__What you have to do__
Exact repetition, please: start with the line where "1903x1003 pixels." appears and stop after the final line of the records.

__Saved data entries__
▼▼▼

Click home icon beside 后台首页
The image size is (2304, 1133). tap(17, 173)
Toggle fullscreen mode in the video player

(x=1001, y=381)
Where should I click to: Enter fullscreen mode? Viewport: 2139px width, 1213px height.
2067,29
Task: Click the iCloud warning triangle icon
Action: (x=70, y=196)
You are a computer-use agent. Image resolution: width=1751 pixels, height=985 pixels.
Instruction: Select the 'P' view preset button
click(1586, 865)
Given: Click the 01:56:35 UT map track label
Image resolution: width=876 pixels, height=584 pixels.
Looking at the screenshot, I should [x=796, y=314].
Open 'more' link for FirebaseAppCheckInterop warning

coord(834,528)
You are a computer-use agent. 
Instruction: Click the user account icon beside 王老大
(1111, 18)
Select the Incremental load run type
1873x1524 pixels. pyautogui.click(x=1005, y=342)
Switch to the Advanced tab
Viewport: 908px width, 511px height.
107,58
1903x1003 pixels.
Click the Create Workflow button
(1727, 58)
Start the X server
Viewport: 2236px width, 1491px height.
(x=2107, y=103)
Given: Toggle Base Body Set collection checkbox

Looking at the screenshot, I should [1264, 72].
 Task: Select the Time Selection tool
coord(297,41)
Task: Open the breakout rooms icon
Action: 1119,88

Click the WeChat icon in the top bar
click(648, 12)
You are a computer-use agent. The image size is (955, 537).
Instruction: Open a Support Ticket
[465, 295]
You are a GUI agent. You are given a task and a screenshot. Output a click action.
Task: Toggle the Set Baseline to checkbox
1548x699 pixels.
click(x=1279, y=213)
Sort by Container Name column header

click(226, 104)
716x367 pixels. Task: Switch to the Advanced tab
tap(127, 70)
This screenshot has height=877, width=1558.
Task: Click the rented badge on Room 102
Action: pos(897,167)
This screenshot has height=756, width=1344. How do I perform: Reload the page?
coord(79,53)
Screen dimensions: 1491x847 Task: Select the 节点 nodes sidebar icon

▲▲▲

__Exercise solution__
1903x1003 pixels.
Click the Create Workflow button
(1727, 58)
Start the X server
Viewport: 2236px width, 1491px height.
(x=2107, y=103)
Given: Toggle Base Body Set collection checkbox

Looking at the screenshot, I should [1264, 72].
 Task: Select the Time Selection tool
coord(297,41)
Task: Open the breakout rooms icon
Action: 1119,88

Click the WeChat icon in the top bar
click(648, 12)
You are a computer-use agent. The image size is (955, 537).
Instruction: Open a Support Ticket
[465, 295]
You are a GUI agent. You are given a task and a screenshot. Output a click action.
Task: Toggle the Set Baseline to checkbox
1548x699 pixels.
click(x=1279, y=213)
Sort by Container Name column header

click(226, 104)
716x367 pixels. Task: Switch to the Advanced tab
tap(127, 70)
This screenshot has height=877, width=1558.
Task: Click the rented badge on Room 102
Action: pos(897,167)
This screenshot has height=756, width=1344. How do I perform: Reload the page?
coord(79,53)
Screen dimensions: 1491x847 Task: Select the 节点 nodes sidebar icon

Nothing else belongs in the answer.